The Diversity Distortion
In 1996, Alan Sokal, a professor of physics, submitted a hoax article to Social Text, a journal of postmodern cultural studies, which published it. Last year, in what became known as the Sokal Squared hoax, James Lindsay, Helen Pluckrose, and Peter Boghossian created 20 fake papers that they submitted to several cultural studies journals. Seven of them had been selected for publication at the time the hoax became public.
The point of the Sokal Squared hoax was to highlight the lack of rigor in what the authors of the hoax called “grievance studies,” academic programs addressing issues of race, gender, sexual orientation, and identity. But in the uproar over the hoax, a more fundamental question has been overlooked. Why are there so many such programs? What accounts for the rapid proliferation of university departments devoted to the study of minority cultural identity?
Raising this question is not a disguised criticism of the existence of such departments. The cultural changes of the past four decades make African American, feminist, and LGBTQ studies legitimate and important fields of inquiry. The advent of such departments is a natural reaction to interesting new questions that need to be addressed to advance the university’s mission to seek truth and generate understanding. Whether the current programs are doing a good job of addressing these questions may be debated, but the study of cultural identity is a legitimate field of academic inquiry.

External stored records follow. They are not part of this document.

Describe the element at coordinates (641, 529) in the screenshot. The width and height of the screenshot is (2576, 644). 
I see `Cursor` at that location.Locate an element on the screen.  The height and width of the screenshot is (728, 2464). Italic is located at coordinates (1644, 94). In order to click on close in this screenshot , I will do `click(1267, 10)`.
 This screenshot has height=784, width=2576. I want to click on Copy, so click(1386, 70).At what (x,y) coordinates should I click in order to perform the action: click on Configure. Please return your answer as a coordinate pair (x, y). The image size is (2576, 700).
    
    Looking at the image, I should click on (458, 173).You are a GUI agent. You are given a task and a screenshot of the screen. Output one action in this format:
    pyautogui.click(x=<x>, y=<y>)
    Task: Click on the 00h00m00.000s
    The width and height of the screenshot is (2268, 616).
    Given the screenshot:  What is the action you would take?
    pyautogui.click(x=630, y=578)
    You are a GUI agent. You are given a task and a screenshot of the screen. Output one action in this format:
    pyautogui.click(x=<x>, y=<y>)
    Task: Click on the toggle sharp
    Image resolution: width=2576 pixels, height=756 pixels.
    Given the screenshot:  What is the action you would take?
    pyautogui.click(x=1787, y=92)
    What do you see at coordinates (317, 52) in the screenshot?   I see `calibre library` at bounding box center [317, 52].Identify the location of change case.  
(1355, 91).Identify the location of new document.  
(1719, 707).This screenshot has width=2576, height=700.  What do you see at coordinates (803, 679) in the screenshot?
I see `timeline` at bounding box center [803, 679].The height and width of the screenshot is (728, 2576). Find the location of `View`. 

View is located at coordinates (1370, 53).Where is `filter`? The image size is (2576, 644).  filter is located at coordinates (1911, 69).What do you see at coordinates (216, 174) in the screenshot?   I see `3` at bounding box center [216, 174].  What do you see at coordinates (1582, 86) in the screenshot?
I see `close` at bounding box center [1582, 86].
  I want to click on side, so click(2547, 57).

Nevertheless, in a time when academic resources are stretched thin and many traditional academic departments are facing retrenchment, it is reasonable to ask whether the continued expansion of these departments is justified. Is there something beyond their inherent academic value that is driving the growth of cultural studies programs at the expense of other departments and, perhaps, the overall health of the university?
The answer is yes. It is the contemporary university’s quest for a diverse faculty.